**WHAT IS NEEDED**: The answer should hold only the lines from the one containing "This screenshot has height=425, width=651." through the one containing "You are a GUI" in the entries below, copied exactly, without pictures.

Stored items

******************************

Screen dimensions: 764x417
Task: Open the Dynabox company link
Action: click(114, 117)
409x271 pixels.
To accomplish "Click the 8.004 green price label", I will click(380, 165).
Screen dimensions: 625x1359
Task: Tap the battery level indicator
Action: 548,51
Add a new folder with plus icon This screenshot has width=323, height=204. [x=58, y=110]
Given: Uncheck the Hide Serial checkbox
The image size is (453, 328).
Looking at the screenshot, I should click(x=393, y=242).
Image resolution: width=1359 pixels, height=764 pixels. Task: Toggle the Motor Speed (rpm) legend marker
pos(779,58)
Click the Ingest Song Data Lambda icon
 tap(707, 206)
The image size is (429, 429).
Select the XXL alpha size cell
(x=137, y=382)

******************************

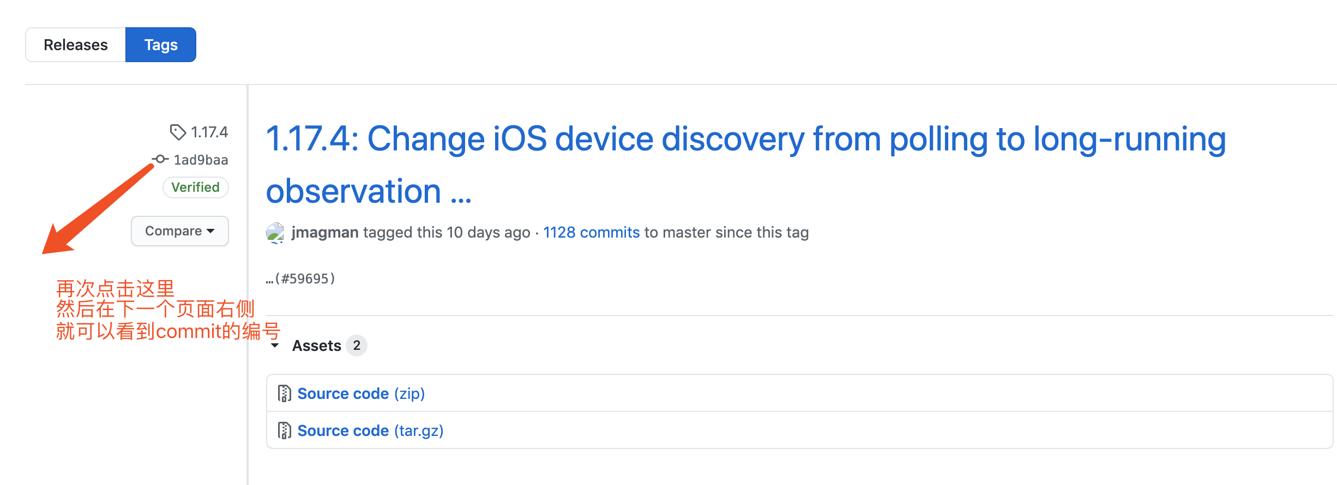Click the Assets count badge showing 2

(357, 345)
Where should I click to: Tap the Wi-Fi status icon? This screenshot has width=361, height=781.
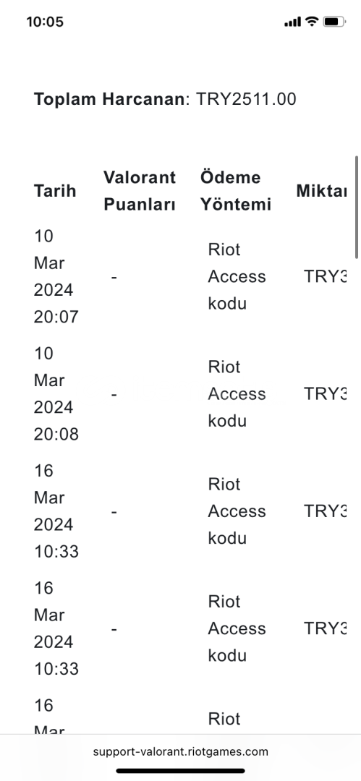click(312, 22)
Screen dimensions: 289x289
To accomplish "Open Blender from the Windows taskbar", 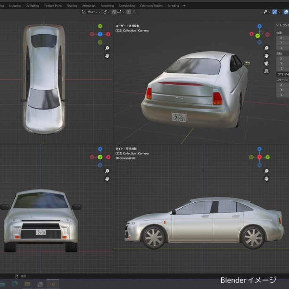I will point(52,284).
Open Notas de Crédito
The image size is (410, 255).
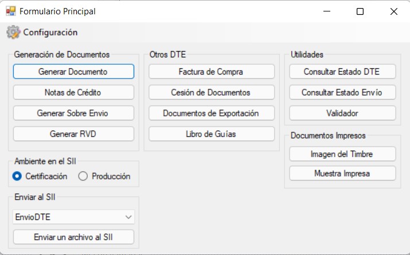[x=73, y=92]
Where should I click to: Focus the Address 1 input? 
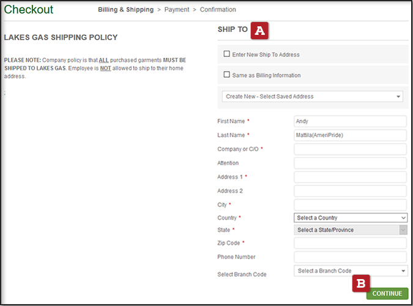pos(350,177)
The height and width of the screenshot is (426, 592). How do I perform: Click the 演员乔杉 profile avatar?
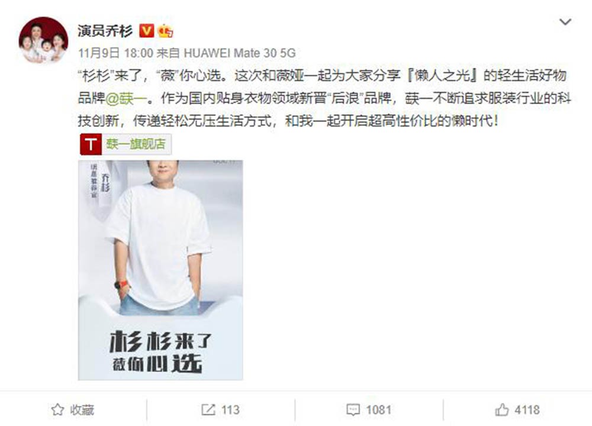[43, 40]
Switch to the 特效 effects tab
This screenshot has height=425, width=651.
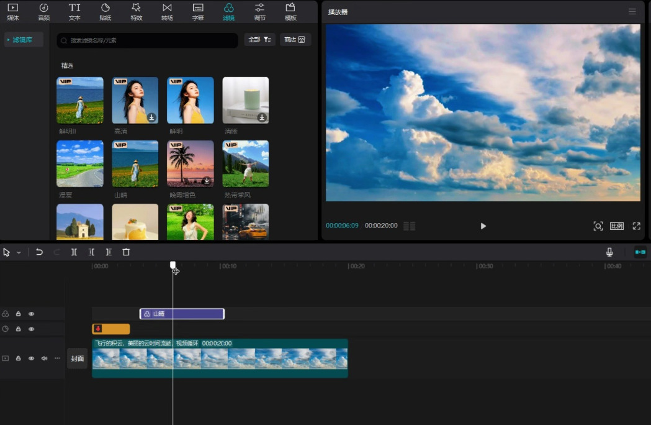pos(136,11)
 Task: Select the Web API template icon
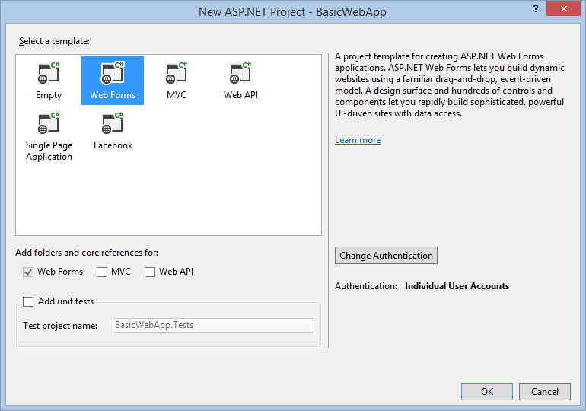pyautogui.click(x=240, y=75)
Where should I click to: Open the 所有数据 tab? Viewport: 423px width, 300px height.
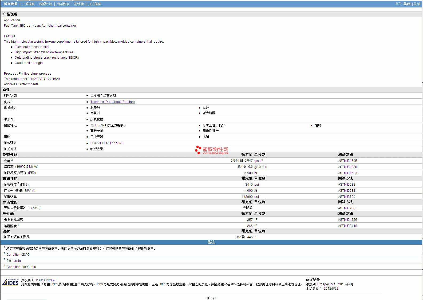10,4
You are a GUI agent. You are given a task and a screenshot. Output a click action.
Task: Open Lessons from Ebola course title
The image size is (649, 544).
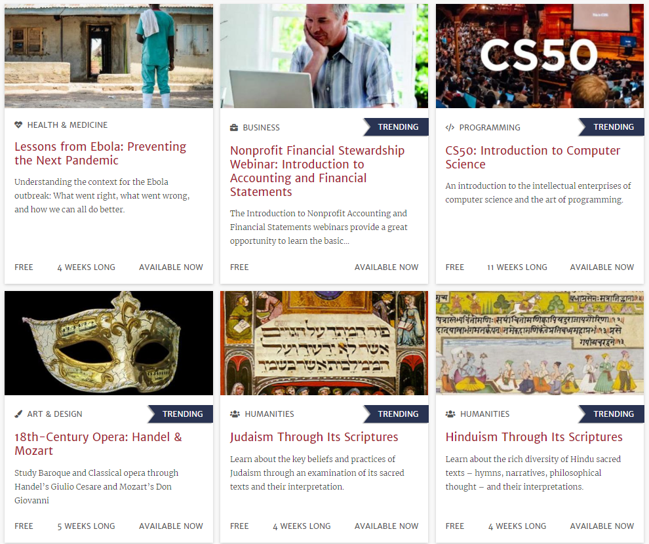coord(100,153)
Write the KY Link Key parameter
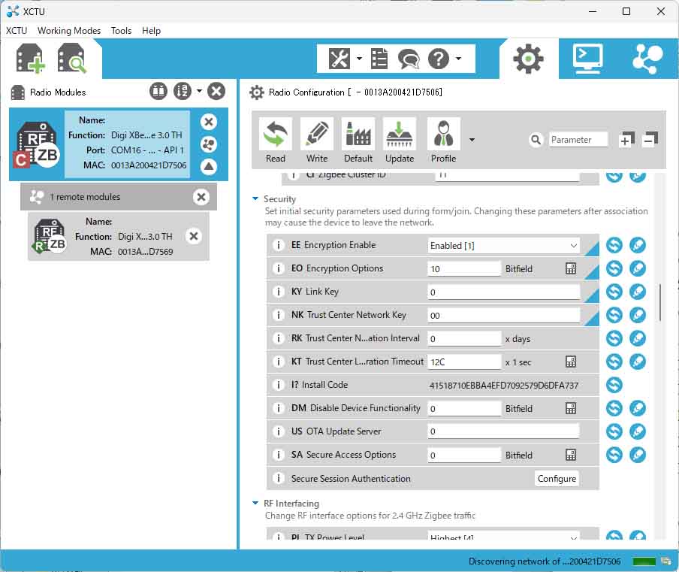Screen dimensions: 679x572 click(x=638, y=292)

******************************

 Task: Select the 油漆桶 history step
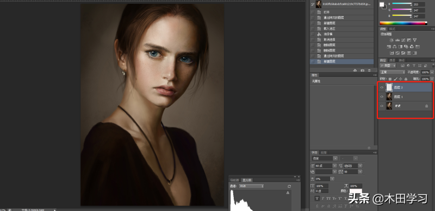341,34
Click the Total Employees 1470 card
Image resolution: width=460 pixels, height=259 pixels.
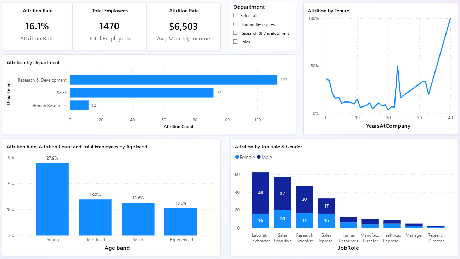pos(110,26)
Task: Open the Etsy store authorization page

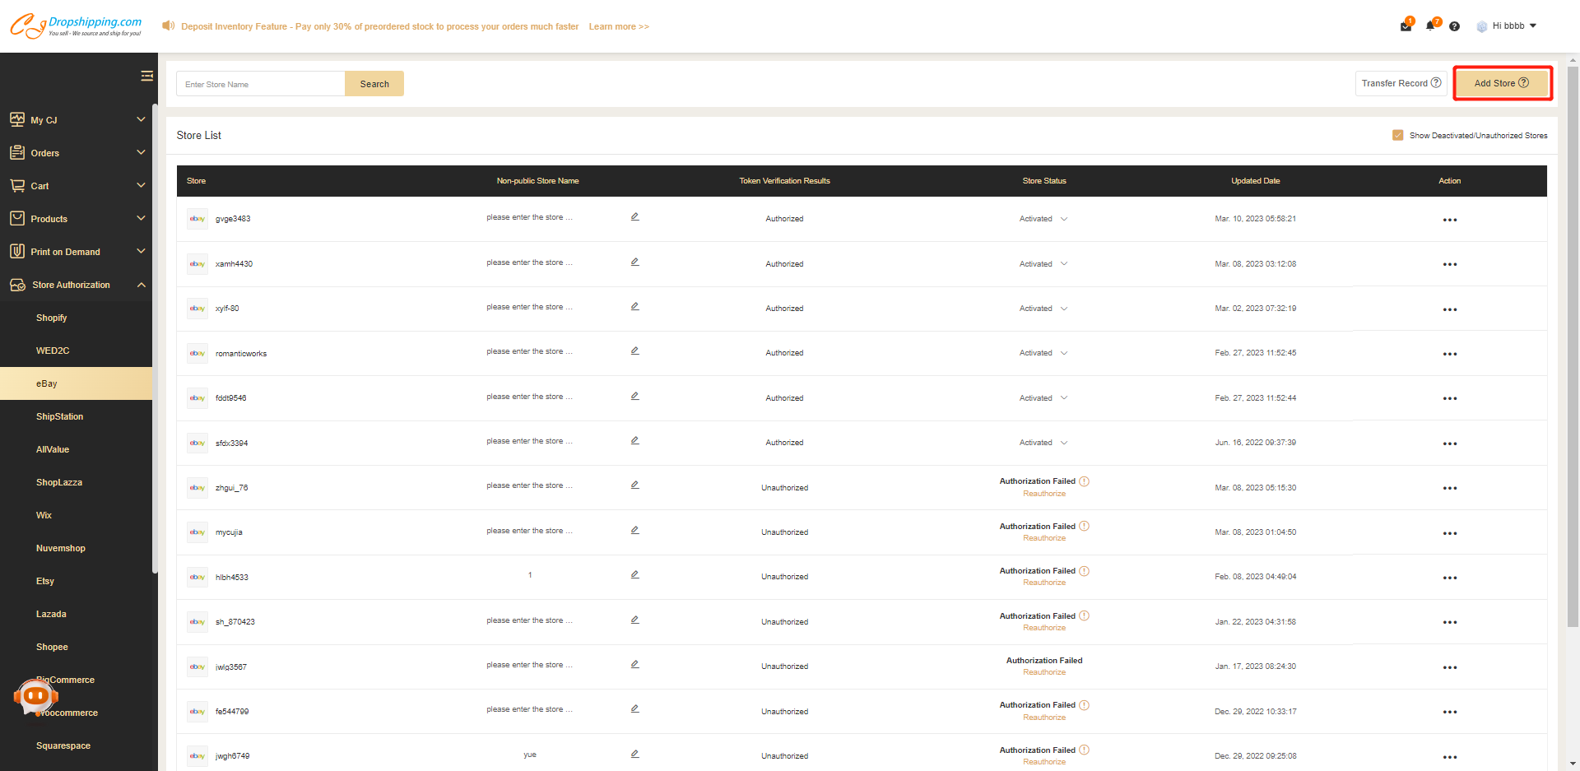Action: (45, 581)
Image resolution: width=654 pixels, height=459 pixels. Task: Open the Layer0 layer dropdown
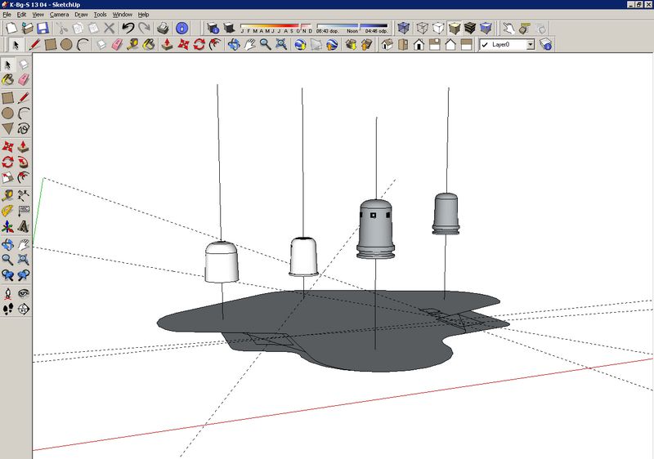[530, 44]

******************************

**RESPONSE FOR THIS EXERCISE**:
This screenshot has height=425, width=651.
pos(136,11)
 Task: Select the Web API template icon
pyautogui.click(x=240, y=75)
Where should I click to: Open the 所有数据 tab? Viewport: 423px width, 300px height.
10,4
You are a GUI agent. You are given a task and a screenshot. Output a click action.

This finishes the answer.